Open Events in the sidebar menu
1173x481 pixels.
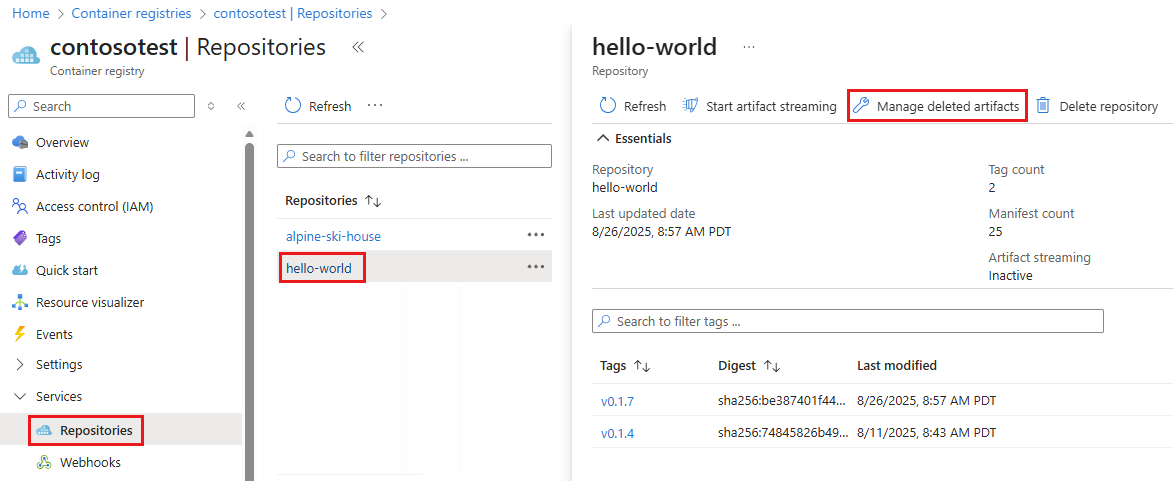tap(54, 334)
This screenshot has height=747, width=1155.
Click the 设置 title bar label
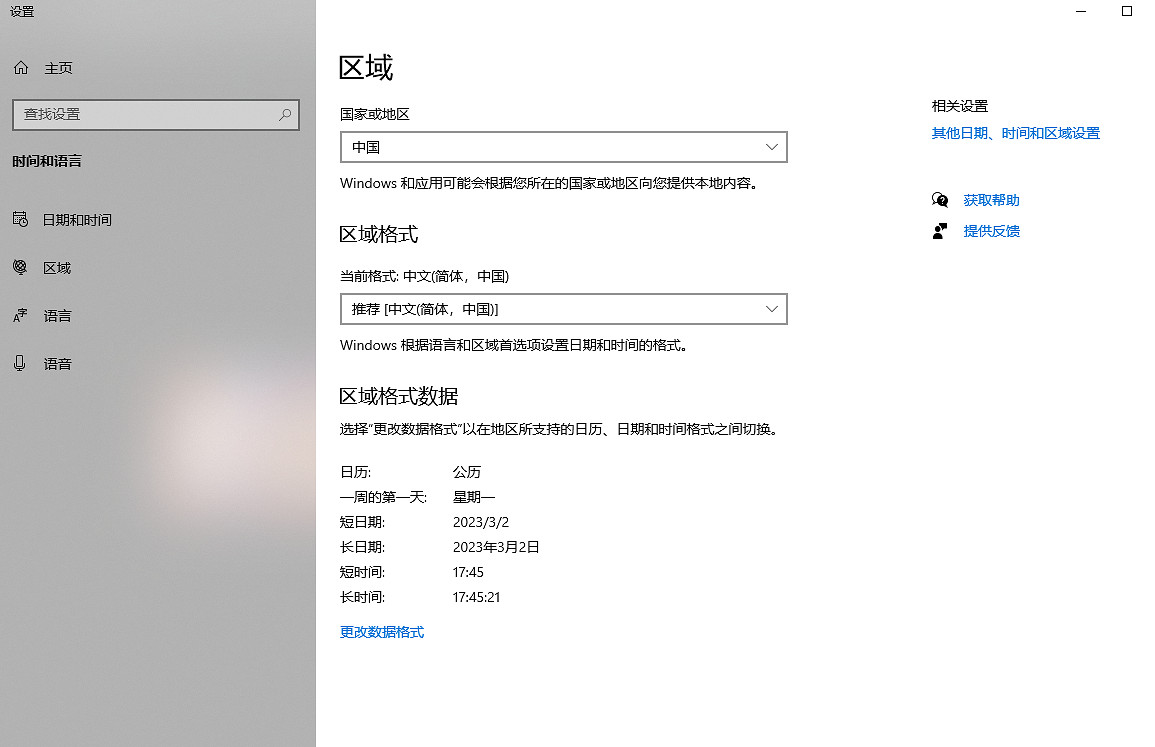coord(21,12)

■ ■ ■ ■

PROBLEM: Please write the data out again exactly, but do not carry over the pictures.

THE ANSWER:
Open Events in the sidebar menu
1173x481 pixels.
tap(54, 334)
This screenshot has height=747, width=1155.
Click the 设置 title bar label
coord(21,12)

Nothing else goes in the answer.